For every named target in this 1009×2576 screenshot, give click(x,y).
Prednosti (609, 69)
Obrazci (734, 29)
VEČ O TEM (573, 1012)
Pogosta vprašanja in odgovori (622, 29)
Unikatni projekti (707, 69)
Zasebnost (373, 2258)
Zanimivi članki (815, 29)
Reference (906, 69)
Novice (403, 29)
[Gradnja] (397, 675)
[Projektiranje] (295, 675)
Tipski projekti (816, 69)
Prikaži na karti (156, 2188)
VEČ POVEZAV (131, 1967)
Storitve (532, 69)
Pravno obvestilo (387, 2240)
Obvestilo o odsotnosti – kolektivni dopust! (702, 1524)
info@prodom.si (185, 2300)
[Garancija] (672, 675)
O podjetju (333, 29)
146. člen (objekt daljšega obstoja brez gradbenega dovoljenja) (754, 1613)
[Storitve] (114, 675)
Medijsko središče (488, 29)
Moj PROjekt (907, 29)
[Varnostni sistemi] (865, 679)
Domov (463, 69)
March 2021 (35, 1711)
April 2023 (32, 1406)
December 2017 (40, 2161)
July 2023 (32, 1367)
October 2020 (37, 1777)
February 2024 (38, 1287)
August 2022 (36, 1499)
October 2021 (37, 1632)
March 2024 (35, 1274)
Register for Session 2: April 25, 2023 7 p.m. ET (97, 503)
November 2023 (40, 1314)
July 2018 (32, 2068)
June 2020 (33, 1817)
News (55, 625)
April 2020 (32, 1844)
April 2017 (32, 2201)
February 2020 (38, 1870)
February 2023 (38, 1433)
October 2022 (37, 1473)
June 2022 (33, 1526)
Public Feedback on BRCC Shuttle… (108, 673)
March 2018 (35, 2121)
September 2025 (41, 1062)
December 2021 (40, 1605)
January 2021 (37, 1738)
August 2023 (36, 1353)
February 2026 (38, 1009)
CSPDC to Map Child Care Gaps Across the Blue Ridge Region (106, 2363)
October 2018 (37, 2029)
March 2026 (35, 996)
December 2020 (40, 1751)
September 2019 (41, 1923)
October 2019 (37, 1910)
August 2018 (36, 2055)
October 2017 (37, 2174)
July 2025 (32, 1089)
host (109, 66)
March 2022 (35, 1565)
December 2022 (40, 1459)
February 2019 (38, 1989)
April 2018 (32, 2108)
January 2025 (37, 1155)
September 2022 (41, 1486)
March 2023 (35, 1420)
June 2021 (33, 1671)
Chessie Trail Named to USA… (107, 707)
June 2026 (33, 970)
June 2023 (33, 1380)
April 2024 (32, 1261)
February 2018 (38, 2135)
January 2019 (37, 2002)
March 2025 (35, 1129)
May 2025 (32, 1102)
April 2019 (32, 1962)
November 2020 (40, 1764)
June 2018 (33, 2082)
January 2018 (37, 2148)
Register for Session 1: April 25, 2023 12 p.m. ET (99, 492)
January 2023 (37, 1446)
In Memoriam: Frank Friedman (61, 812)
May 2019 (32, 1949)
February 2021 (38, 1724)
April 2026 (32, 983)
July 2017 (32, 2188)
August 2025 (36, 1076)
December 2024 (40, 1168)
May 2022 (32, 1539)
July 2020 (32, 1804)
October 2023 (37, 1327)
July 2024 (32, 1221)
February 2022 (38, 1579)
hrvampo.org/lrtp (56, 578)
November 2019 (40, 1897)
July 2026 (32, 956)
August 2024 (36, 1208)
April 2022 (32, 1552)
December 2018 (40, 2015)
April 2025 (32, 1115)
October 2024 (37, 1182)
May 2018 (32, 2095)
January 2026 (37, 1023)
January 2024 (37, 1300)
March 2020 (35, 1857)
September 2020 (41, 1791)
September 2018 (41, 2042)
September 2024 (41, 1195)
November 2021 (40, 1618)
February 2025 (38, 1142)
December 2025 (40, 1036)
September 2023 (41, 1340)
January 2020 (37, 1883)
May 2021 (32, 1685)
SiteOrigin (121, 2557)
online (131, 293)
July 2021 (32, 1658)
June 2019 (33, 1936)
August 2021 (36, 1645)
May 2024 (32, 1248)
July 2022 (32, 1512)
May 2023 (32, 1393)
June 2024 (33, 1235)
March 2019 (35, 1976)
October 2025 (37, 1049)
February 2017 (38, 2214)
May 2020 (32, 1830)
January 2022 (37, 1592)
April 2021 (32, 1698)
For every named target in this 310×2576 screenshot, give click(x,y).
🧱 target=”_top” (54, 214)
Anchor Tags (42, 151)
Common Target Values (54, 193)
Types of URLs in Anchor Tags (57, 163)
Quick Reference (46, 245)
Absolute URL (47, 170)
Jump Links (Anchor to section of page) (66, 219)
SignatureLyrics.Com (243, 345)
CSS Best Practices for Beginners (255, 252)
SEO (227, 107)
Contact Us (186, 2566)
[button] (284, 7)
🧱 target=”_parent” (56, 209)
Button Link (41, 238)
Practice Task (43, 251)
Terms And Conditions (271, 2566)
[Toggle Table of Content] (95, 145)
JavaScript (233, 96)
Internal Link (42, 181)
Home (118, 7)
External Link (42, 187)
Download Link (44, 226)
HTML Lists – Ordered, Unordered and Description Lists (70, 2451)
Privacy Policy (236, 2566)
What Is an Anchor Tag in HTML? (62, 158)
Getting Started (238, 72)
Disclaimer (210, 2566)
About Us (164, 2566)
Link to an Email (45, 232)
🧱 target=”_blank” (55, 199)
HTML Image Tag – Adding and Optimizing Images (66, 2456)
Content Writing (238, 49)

WORK INSTRUCTION
Copy each line of the listing that carries the string "Content".

ANSWER TO THIS TASK
[Toggle Table of Content] (95, 145)
Content Writing (238, 49)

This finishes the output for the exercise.